The 2-hour hearing is scheduled to begin at 10 a.m. inside Room 120 at the Bayfront Convention Center.


Two months from today, if the May 26 state Supreme Court deadline has passed, and lawmakers fail to come up with a fix for how communities share gambling revenues, millions of dollars in vital gaming funds will stop flowing into Erie County.

The actual money would halt in mid-July, when quarterly checks from Presque Isle Downs & Casino stop being sent to the county, Summit Township, and the Erie County Gaming Revenue Authority. 

The impact of losing $11 million a year gaming revenues would be significant.

Some smaller area nonprofits would be forced to close, eliminating creative outlets for young musicians and after-school programs for children of refugee families living in Erie’s inner city.

Programming and services throughout the county’s library and transit systems would be pinched, and initiatives such as Tech After Hours, the community schools project and the Summer Jobs and More program would be left severely underfunded. 

Five county municipalities, including Summit Township, the casino’s host municipality, would see crucial shares of lucrative gambling revenue wiped out, leaders said, leaving their residents open to potential property tax increases. 
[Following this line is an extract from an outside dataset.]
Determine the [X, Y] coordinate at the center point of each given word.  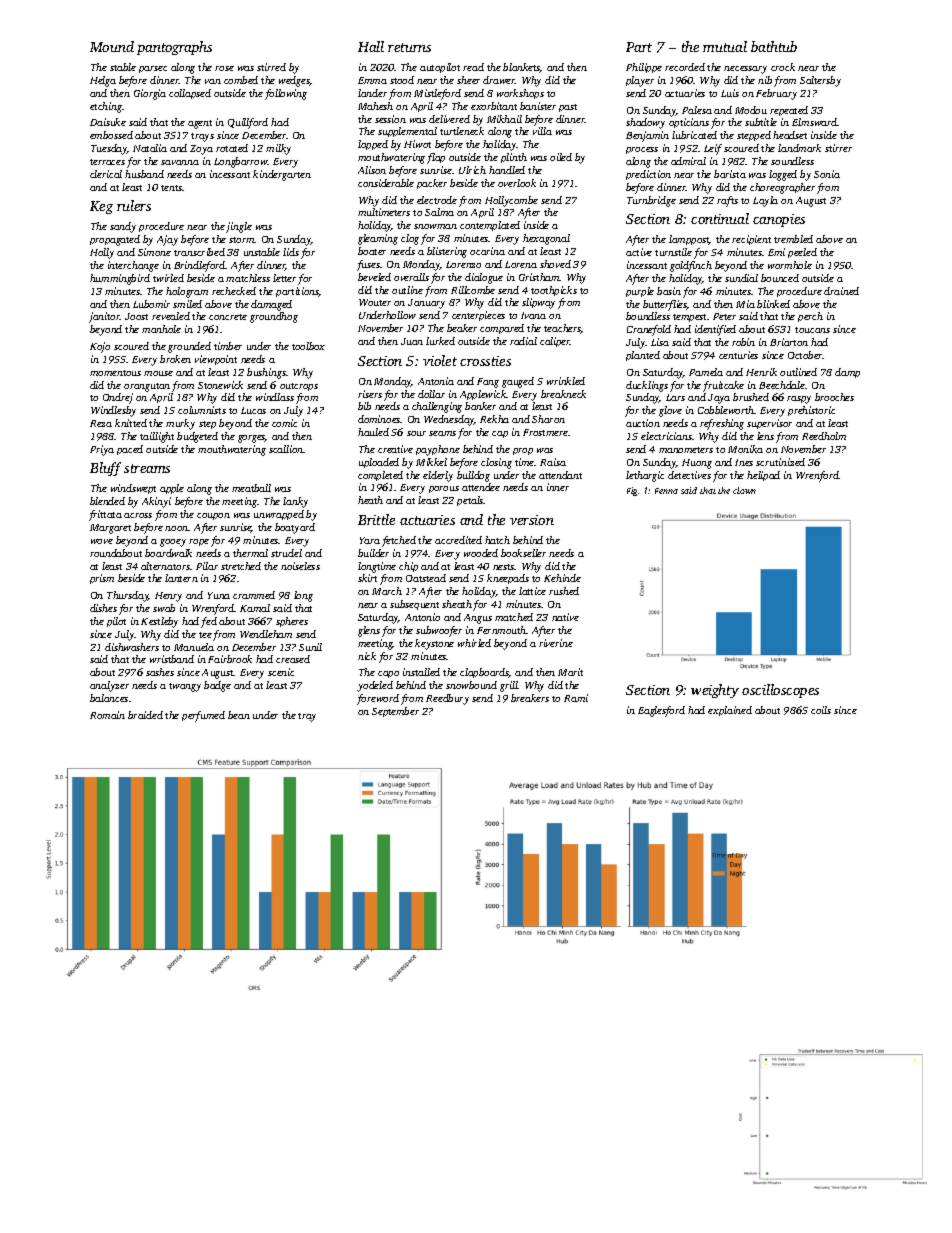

The difference from this being a stark reality or a “what if?” scenario for the Erie region could hinge on Tuesday’s Pa. State House Gaming Oversight Committee public hearing at the Bayfront Convention Center. 

A cross-section of 14 Erie County leaders are scheduled to testify before the committee, aiming to compel members of the Pennsylvania Legislature to fix a 2016 decision by the state Supreme Court that has put millions of dollars in slots revenue in jeopardy. 

The Supreme Court ruled on Sept. 28 that the effect of the existing local share assessment on slot machines was unconstitutional because it treats the state’s 12 casinos unequally. A lawsuit filed by Mount Airy Casino argued the assessment violates the state constitution by imposing a heavier tax burden on lower-performing casinos. 

The Supreme Court on Jan. 20 gave legislators until May 26 to create a new local share assessment on gaming. The original deadline was Jan. 23. 

“I think we’ll meet the May deadline. It’s critical we meet it,” said state Rep. Pat Harkins, of Erie, D-1st Dist., the minority chairman of the House Gaming Oversight Committee. “Critical to the different areas that rely on these supporting dollars. Critical to the state Supreme Court that already extended our deadline.”

Tuesday’s 2-hour hearing is scheduled to begin at 10 a.m. inside Room 120 at the Convention Center, 1 Sassafras Pier. The hearing is open for the public to attend, but the speaker list is not open, officials said.

Those scheduled to give testimony include Erie County Executive Kathy Dahlkemper; Perry Wood, executive director of Erie County Gaming Revenue Authority; Nancy Agostine, Summit Township supervisor; John Buchna, executive director of the Erie Downtown Partnership; and Michael Victor, president of Mercyhurst University. 

Dahlkemper and Wood each will have 10 minutes to testify plus a question-and-answer session. Agostine and Erie County Councilman Jay Breneman each will have 5 minutes. The others will each have 3 to 5 minutes to speak at the hearing. 

Presque Isle Downs has paid county government about $11 million each year since it opened in February 2007, with $5.5 million going to the county and $5.5 million to ECGRA. Summit Township also receives roughly $1.2 million annually. 

Wood said there will be a feeling of urgency at Tuesday’s hearing.

“The clock is ticking. We’re feeling the pressure to keep the heat on the Legislature to find a solution that keeps Erie County whole,” Wood said. “I’ve been cautiously optimistic through this entire process that the Legislature will come to a resolution that keeps us whole, but there is no resolution on the table, and we’re not going to slow down for one second.”

ECGRA needs the same amount of casino revenues the organization has been receiving annually since 2008, Wood said. 

“We need to communicate to leadership in Harrisburg that the withdrawal of these funds from our region has real and serious consequences,” ECGRA’s leader said. “We need to educate them on the impact, and that if this money all goes away, it will have a significant negative ripple effect on our economy.”

Harkins said he “pushed to have this hearing in Erie,” and he is expecting between nine and 14 “very bipartisan” committee members to attend. He said municipalities across Pennsylvania are asking how they can get revenues from gambling. 

“We want to afford local stakeholders the opportunity to weigh in, to tell us how important this funding is and how they use it,” Harkins said. “Hopefully the committee members take the input and mesh that into one good piece of legislation that works for everybody.”

ECGRA has invested $43 million into the region from its share of gambling revenues since 2009, according to Wood, distributing the money through grants and loans to various nonprofits, agencies and area municipalities. 

“Having a designated pot of funding for economic development purposes is so critical for a region like ours,” Wood said. “Where would be without this money? I don’t think we want to find out.”